Flux: GitHub Docker Registry lists inaccessible `docker-base-layer` tag

Created on 14 Oct 2019  路  24Comments  路  Source: fluxcd/flux

Describe the bug
Unable to fetch image metadata on docker.pkg.github.com.

To Reproduce
Steps to reproduce the behaviour:

  1. Turn on automation for a workload: fluxcd.io/automated: "true"
  2. Use an image from docker.pkg.github.com

Expected behavior
Expected images to be listed on fluxctl list-images

WORKLOAD                                     CONTAINER                IMAGE                     CREATED
name:deployment/name                         container-name                                       image data not available
                                                                      '-> (untagged)            ?

Logs

caller=images.go:159 component=sync-loop err="fetching image metadata for docker.pkg.github.com/owner/repository/image_name: error parsing HTTP 404 response body: invalid character 'p' after top-level value: \"404 page not found\\n\""

Additional context
Add any other context about the problem here, e.g

  • Flux version: 1.15.0
  • Helm Operator version:

    • Chart: flux-0.15.0

    • App version: 1.15.0

  • Kubernetes version: 1.14.7
  • Git provider: GitHub
  • Container registry provider: GitHub

Flux is able to:

  • Pull images
  • Read / write to the private repository
blocked bug

Most helpful comment

After a short investigation it seems that we are trying to fetch image metadata from docker.pkg.github.com/owner/repository/image_name/manifests/<tag> while it should be docker.pkg.github.com/v2/owner/repository/image_name/manifests/<tag>.

Example: 404 error as reported in log
https://docker.pkg.github.com/stashed/stash/stash/manifests/v0.9.0-rc.0-25-g1aa27c95_linux_amd64

Example: authentication request when /v2/ is added
https://docker.pkg.github.com/v2/stashed/stash/stash/manifests/v0.9.0-rc.0-25-g1aa27c95_linux_amd64

This makes me think that we do not make (correct) use of the API version check as defined in the OCI Distribution spec and Docker Distribution spec.


Additional thing worth knowing about Github's Docker Registry is that authentication is always required, and an image pull secret must thus always be present.

All 24 comments

After a short investigation it seems that we are trying to fetch image metadata from docker.pkg.github.com/owner/repository/image_name/manifests/<tag> while it should be docker.pkg.github.com/v2/owner/repository/image_name/manifests/<tag>.
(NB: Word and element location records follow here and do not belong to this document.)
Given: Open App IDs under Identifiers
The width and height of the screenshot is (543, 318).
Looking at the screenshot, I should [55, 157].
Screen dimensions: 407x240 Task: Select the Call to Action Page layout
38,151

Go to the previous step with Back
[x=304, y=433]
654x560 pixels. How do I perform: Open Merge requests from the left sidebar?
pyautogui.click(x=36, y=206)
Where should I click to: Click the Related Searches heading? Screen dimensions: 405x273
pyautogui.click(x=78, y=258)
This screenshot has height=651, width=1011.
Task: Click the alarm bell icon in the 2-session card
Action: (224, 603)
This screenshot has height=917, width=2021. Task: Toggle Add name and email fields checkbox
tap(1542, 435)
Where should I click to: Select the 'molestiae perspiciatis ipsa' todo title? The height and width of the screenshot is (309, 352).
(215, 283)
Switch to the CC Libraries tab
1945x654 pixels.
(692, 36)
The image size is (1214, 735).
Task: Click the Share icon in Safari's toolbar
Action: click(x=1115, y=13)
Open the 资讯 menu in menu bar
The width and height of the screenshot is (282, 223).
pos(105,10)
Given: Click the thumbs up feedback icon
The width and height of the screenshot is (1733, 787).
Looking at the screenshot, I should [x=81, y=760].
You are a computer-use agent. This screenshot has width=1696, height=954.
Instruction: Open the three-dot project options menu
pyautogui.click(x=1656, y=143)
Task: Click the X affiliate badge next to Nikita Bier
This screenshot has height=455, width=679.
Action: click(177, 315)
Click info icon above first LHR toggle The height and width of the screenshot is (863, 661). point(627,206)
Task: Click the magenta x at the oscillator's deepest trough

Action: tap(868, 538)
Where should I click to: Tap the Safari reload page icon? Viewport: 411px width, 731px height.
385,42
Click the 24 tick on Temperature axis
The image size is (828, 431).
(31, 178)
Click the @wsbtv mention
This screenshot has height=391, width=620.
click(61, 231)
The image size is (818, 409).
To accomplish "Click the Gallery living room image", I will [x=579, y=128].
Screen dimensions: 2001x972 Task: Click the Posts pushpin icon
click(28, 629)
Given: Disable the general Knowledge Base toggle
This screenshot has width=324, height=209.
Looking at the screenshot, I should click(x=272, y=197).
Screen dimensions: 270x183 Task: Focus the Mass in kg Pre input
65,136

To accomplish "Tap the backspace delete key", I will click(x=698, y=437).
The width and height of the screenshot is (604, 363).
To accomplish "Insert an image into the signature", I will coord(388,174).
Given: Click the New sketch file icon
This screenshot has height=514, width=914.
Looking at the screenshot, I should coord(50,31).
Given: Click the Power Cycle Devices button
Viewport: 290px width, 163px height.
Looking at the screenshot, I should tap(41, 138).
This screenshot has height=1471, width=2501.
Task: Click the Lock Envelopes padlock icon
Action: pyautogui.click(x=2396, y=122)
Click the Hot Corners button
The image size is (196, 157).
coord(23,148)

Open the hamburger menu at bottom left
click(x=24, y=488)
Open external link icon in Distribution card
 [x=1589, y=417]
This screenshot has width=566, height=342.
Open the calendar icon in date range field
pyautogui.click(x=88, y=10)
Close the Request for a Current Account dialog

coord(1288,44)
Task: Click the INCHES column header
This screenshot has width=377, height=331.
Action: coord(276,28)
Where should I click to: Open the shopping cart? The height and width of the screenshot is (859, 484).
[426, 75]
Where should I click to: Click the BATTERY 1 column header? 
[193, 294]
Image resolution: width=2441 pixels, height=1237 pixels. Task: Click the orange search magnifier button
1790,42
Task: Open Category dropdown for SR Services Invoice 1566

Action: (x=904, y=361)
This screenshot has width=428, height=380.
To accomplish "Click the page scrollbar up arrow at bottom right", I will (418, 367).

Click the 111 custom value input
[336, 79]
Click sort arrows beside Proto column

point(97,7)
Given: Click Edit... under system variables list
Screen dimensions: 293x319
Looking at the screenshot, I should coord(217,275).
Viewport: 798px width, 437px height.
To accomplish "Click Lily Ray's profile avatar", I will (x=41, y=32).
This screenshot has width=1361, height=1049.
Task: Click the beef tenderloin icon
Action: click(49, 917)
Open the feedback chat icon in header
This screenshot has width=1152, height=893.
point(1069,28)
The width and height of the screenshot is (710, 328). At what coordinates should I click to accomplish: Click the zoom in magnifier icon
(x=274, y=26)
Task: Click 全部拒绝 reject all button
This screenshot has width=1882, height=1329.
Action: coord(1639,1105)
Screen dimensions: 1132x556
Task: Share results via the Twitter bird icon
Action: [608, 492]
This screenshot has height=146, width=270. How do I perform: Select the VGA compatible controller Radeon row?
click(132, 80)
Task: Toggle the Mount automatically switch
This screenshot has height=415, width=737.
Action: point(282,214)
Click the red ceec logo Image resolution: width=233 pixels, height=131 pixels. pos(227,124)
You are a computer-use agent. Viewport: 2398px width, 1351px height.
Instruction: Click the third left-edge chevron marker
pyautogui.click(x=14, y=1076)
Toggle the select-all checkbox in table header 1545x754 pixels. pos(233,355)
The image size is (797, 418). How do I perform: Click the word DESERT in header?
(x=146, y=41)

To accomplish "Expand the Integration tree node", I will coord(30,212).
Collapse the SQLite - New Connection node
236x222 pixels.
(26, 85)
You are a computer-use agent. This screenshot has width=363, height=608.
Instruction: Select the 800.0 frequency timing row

Example: 404 error as reported in log
https://docker.pkg.github.com/stashed/stash/stash/manifests/v0.9.0-rc.0-25-g1aa27c95_linux_amd64

Example: authentication request when /v2/ is added
https://docker.pkg.github.com/v2/stashed/stash/stash/manifests/v0.9.0-rc.0-25-g1aa27c95_linux_amd64

This makes me think that we do not make (correct) use of the API version check as defined in the OCI Distribution spec and Docker Distribution spec.


Additional thing worth knowing about Github's Docker Registry is that authentication is always required, and an image pull secret must thus always be present.

I have the exact same issue.

ts=2019-10-28T12:50:50.2737575Z caller=images.go:17 component=sync-loop msg="polling for new images for automated workloads"
ts=2019-10-28T12:50:50.3553961Z caller=images.go:159 component=sync-loop err="fetching image metadata for docker.pkg.github.com/owner/repository/image_name: error parsing HTTP 404 response body: invalid character 'p' after top-level value: \"404 page not found\\n\""

Would this also explain why I'm seeing problems with glob filter automation on Docker Hub images? Right now we have an automated release with glob pattern 0.* that fails because of this:

ts=2019-11-04T08:32:20.906257839Z caller=images.go:106 component=sync-loop workload=mod-sirius:helmrelease/data-collector container=chart-image repo=docker.io/statisticsnorway/data-collector pattern=glob:0.* current=docker.io/statisticsnorway/data-collector warning="image with zero created timestamp" current="docker.io/statisticsnorway/data-collector (0001-01-01 00:00:00 +0000 UTC)" latest="docker.io/statisticsnorway/data-collector:0.16 (2019-11-04 08:31:30.2717874 +0000 UTC)" action="skip container"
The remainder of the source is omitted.